- **WRITTEN REQUEST 1**
Rewrite the rows from the line with "Where should I" through the end of the rows, replacing "site navigation" with "top menu" and keeping everything else the same. Leave the pictures out of your answer.

- **SELECTION**
──────
25. When the priest’s identity as configured to Christ culminates in his ministry on behalf of Christ, which is called amoris officium (a work of love), he finds his unity of life in pastoral charity. Presbyterorum ordinis, no. 14, says: “Priests will achieve the unity of their lives by joining themselves with Christ in the recognition of the Father’s will and in the gift of themselves to the flock entrusted to them. In this way, by adopting the role of the good shepherd they will find in the practice of pastoral charity itself the bond of priestly perfection which will reduce to unity their life and activity.”

26. Priestly life lived in configuration to Jesus Christ, Head and Shepherd, must necessarily manifest and give witness to the radicalism of the Gospel. In other words, priests are called to a way of life that gives evident and transparent witness to the power of the Gospel at work in their lives. The elements of such a lifestyle—named here and to be developed elsewhere in the PPF—include

•       A way of life permeated by the three-fold charge given priests at ordination to teach, to sanctify, and to govern17

•       A life of steady prayer first and foremost centered in the sacraments, especially in the Eucharist (see Ecclesia de Eucharistia, no. 31), the Liturgy of the Hours, and the liturgical cycles, but also in prayer that is personal and devotional (see Pastores dabo vobis, no. 33)

•       A deep devotion to the person of Jesus Christ, Son of God and Son of Mary, Lord and Savior (see Pastores dabo vobis, no. 46)

•       A life of obedience that is apostolic, communal, and pastoral (see Pastores dabo vobis, no. 28)

•       A life lived in communion with one’s bishop and the presbyterate, a communion that includes sacramental, apostolic, and fraternal bonds18

•       For religious priests, a life in community with one’s fellow religious in accord with the institute’s rule of life

•       A life of celibate chastity that serves as both “a sign and stimulus of love, and as a singular source of spiritual fertility in the world”19 and, being freely accepted, shows that the priest is “consecrated in a new way to Christ”20 and offers in himself a reflection of the virginal love of Christ for the Church21

•       A life of gratitude for the material blessings of God’s creation coupled with a simple and generous lifestyle that cares for and is in solidarity with the poor, works for universal justice, makes itself ready and available for all those in need, administers the goods of the community with utmost honesty, and offers a courageous prophetic witness in the world22

•       A life that embraces “the mind and heart of missionaries open to the needs of the Church and the world”23

•       A life that promotes the array of ecclesial vocations


27. Although the life of vowed religious priests encompasses everything that has been said about the life of priests generally, the experience and the exercise of the ministerial priesthood within the context of religious life differs from that of the diocesan priesthood.

28. The primary context of religious priesthood ordinarily comes from the nature of religious life itself. Religious who are called to priesthood exercise that ministry within the context of their religious charism. The exercise of priesthood takes on a distinctive quality for a religious, depending upon the rule of life and the charism of a particular institute or society.
──────
- **THE RECORDS**
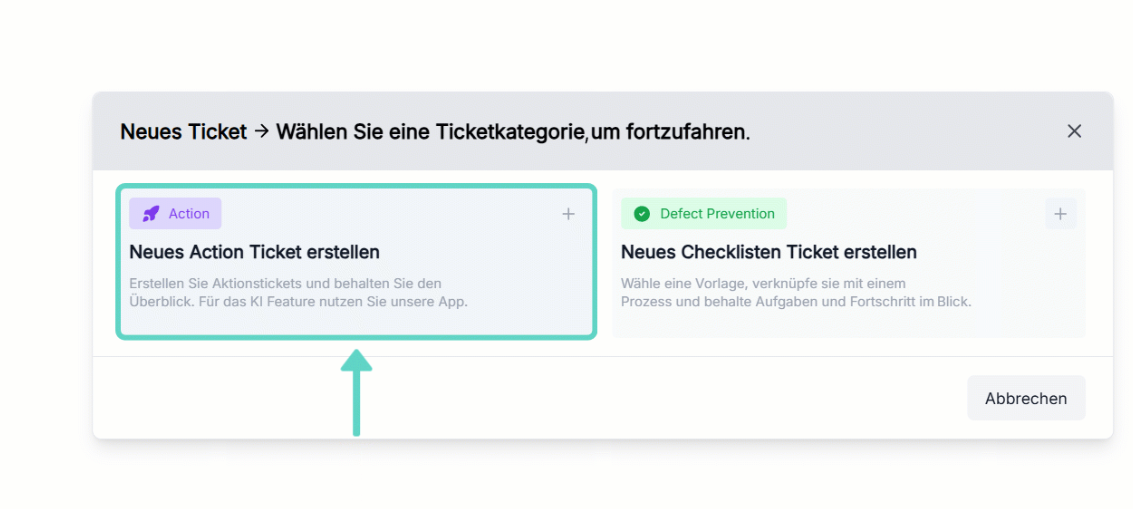
Task: Open Neues Checklisten Ticket erstellen heading
Action: click(769, 252)
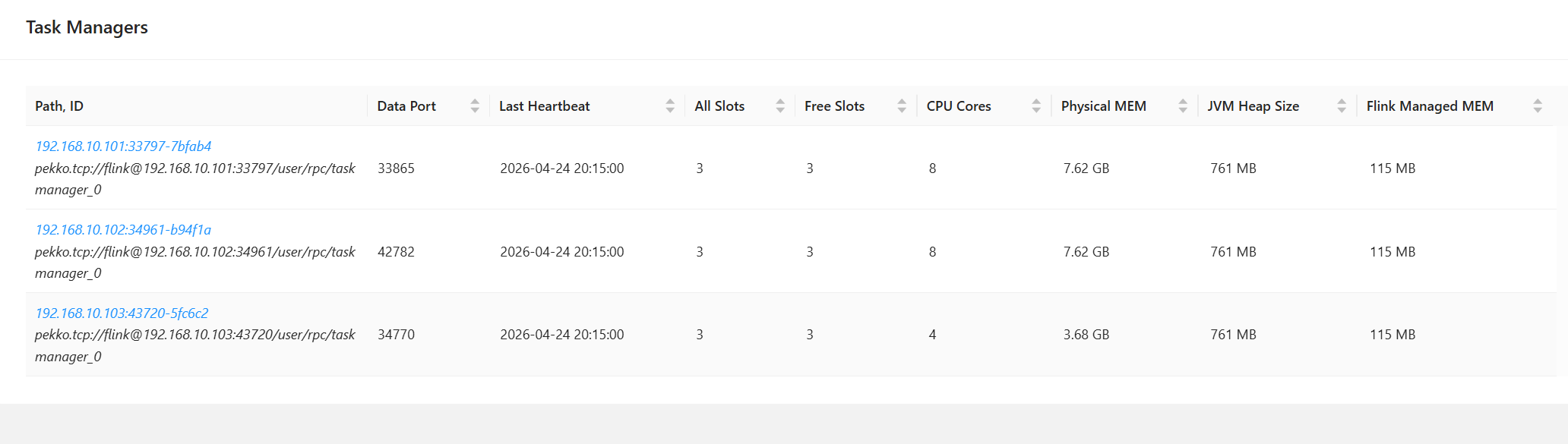
Task: Sort by Flink Managed MEM arrows
Action: tap(1538, 106)
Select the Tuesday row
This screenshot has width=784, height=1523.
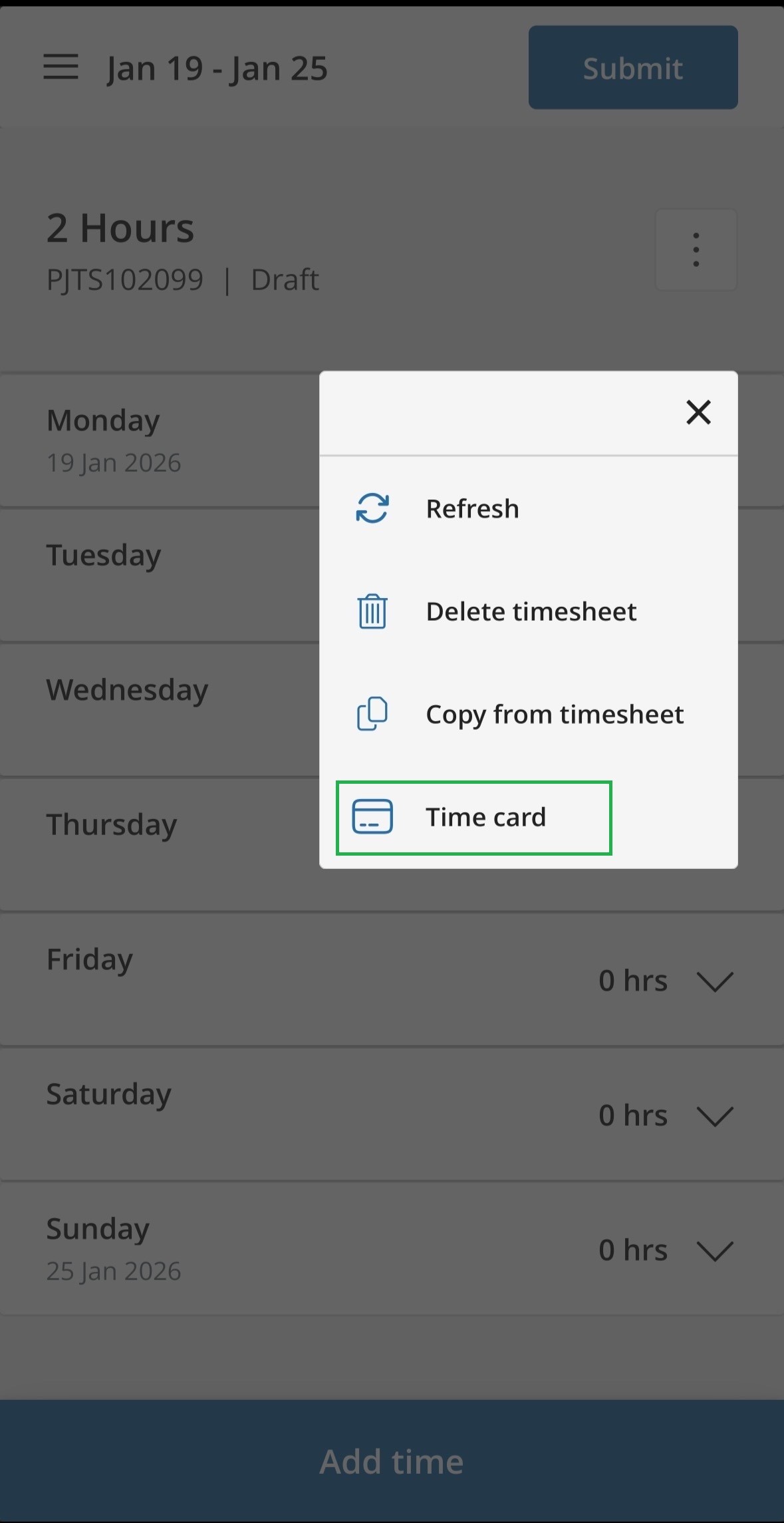160,575
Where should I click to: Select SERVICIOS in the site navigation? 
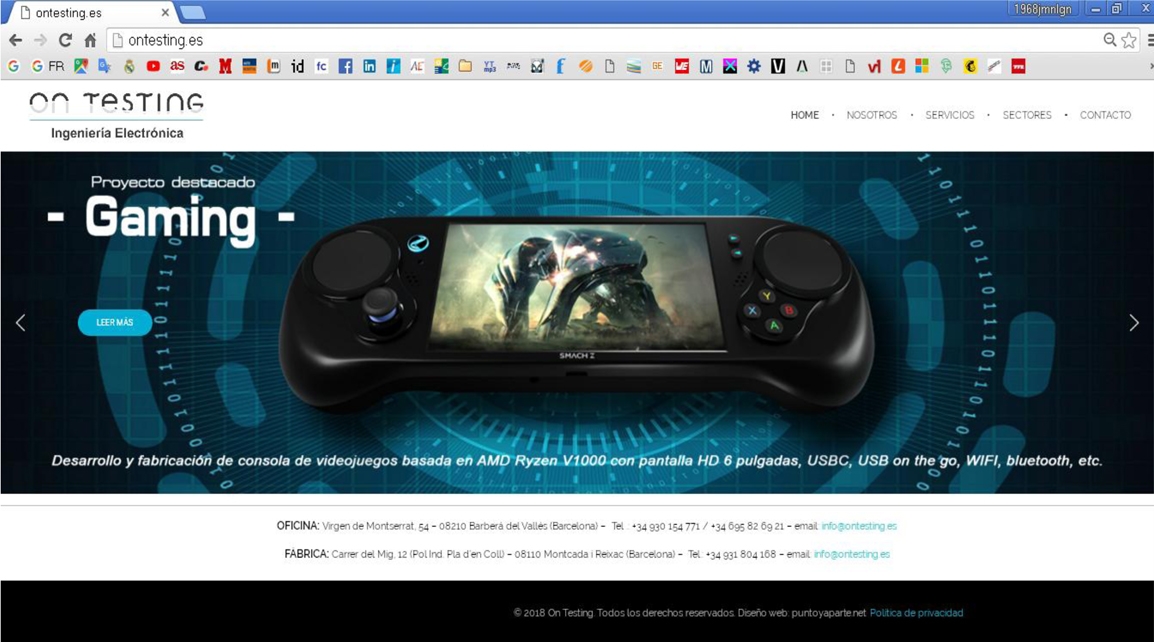[x=949, y=115]
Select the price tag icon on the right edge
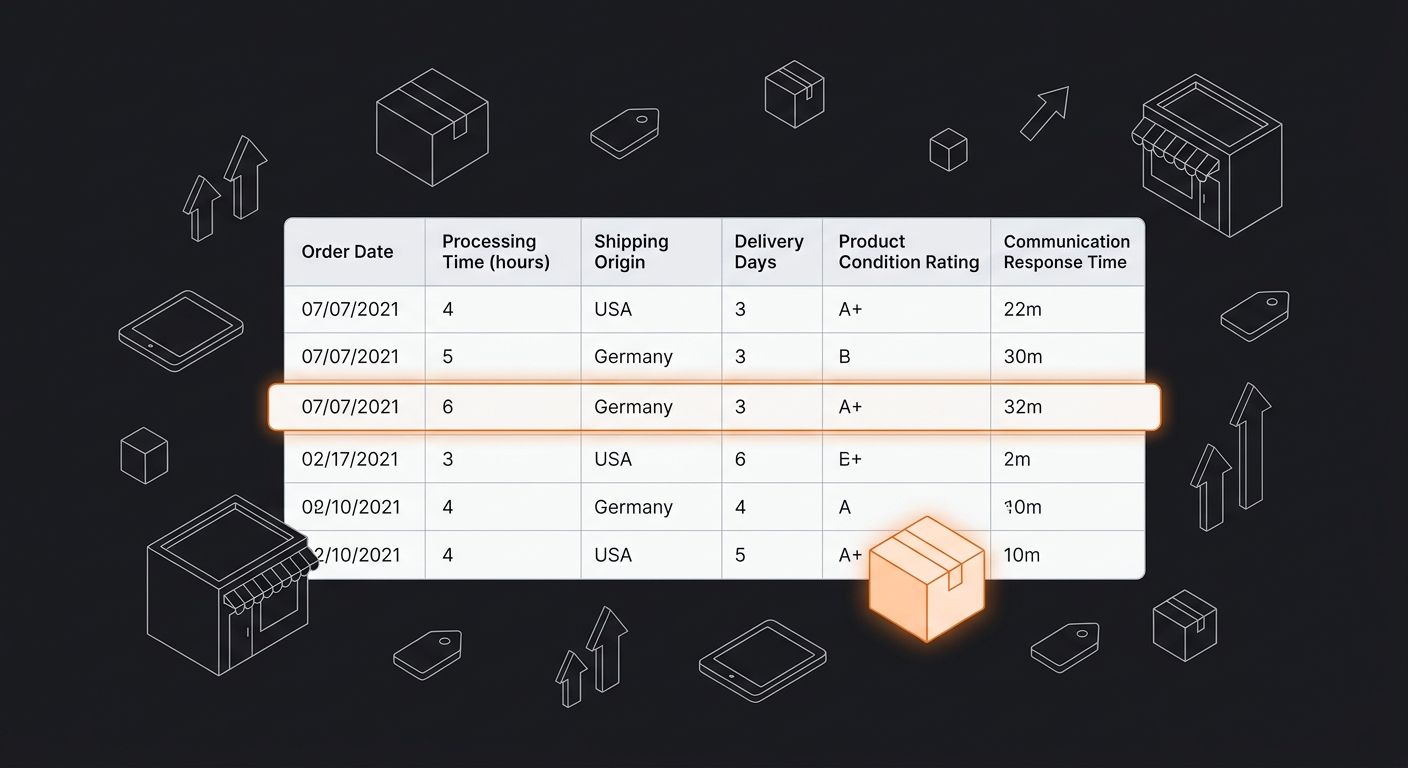 click(x=1255, y=315)
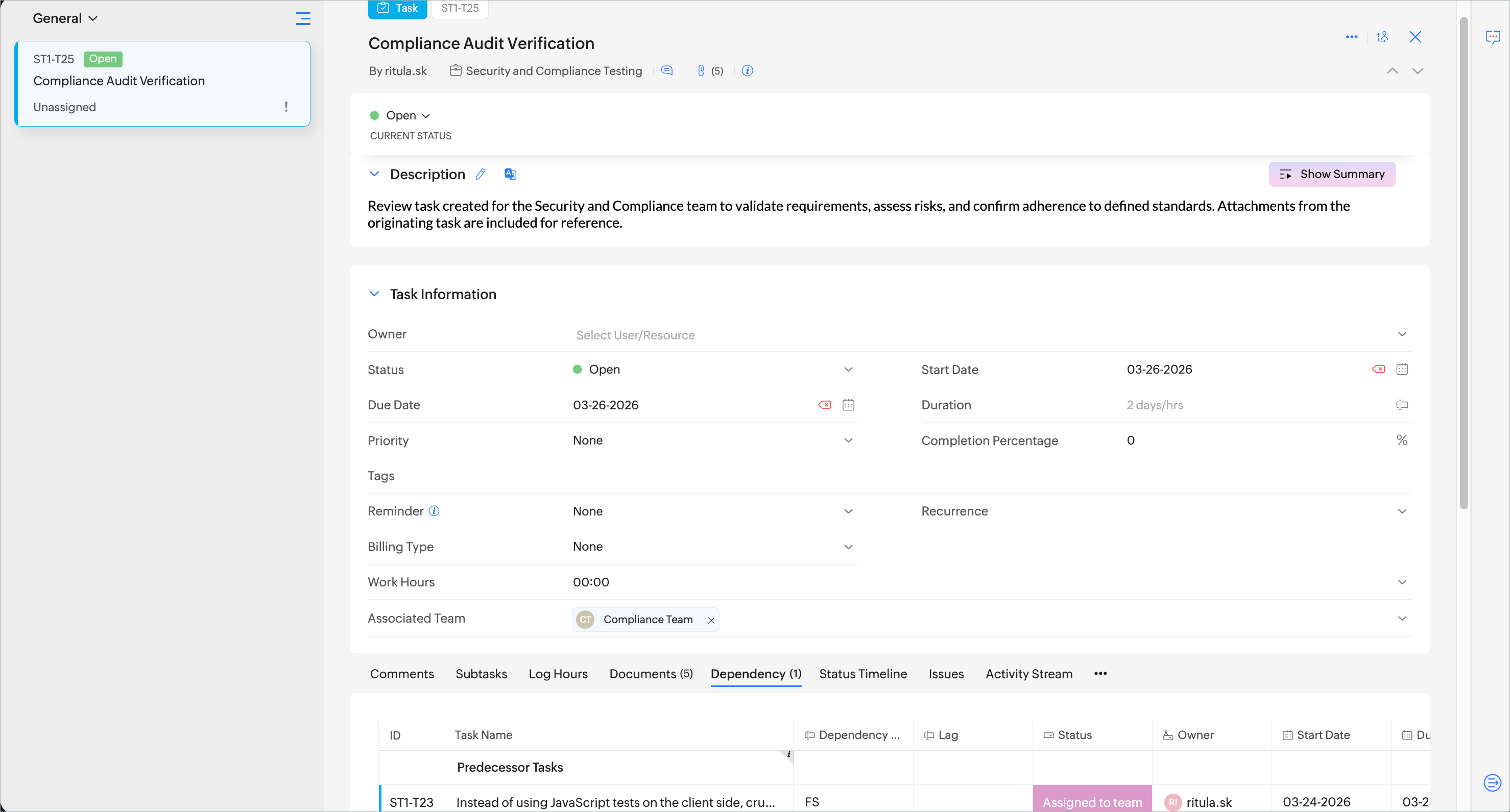
Task: Click the Show Summary button
Action: [x=1331, y=174]
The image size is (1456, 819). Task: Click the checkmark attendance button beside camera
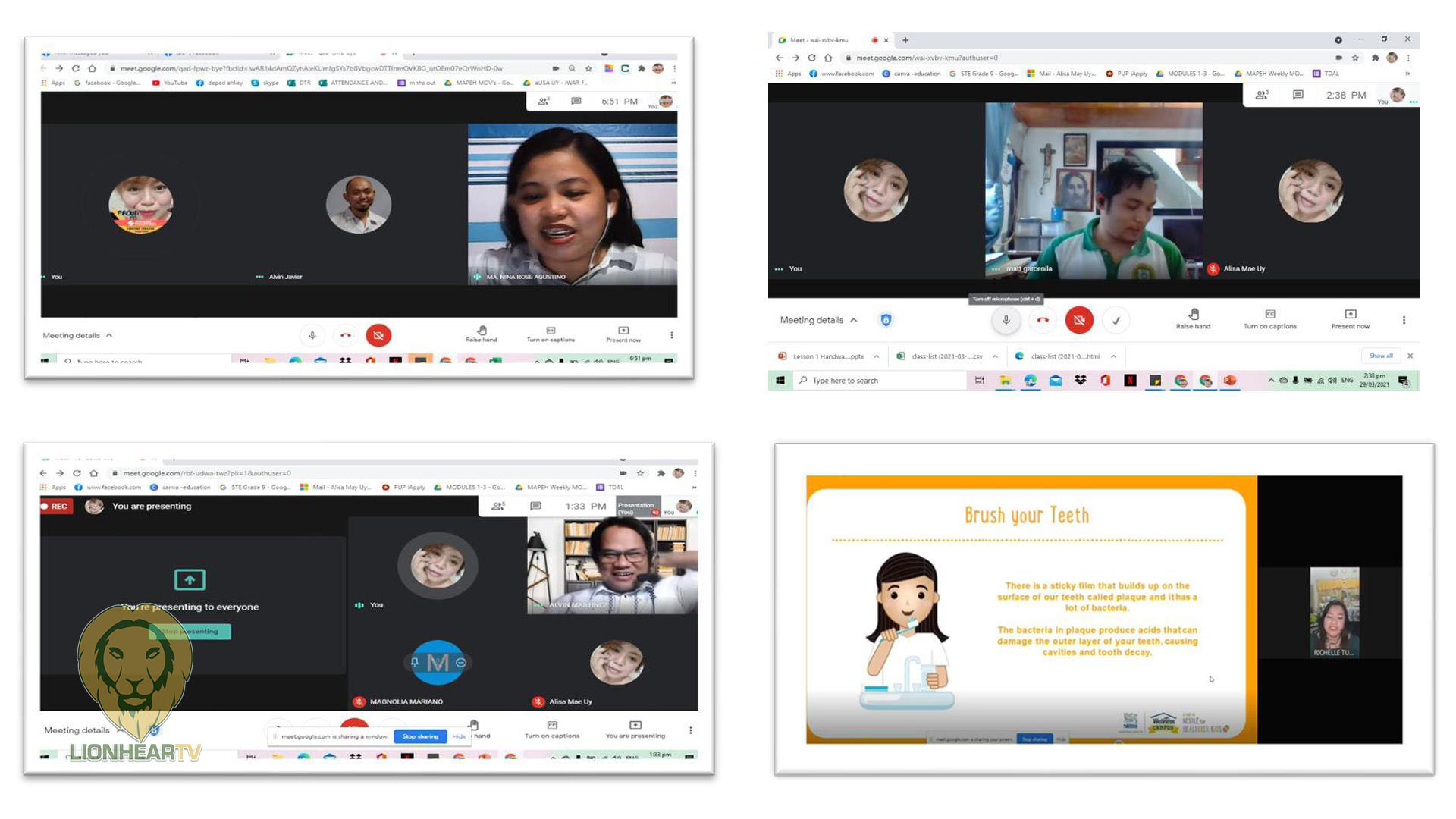coord(1116,320)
──────
- **WRITTEN REQUEST 2**
In the passage on priestly life, what do priests find their unity of life in?

- **OUTPUT 1**
Where should I click to: Select SERVICIOS in the top menu? 
[x=949, y=115]
Select the price tag icon on the right edge
 click(x=1255, y=315)
Task: Click the Show Summary button
Action: [x=1331, y=174]
The image size is (1456, 819). Task: Click the checkmark attendance button beside camera
coord(1116,320)

- **OUTPUT 2**
In pastoral charity.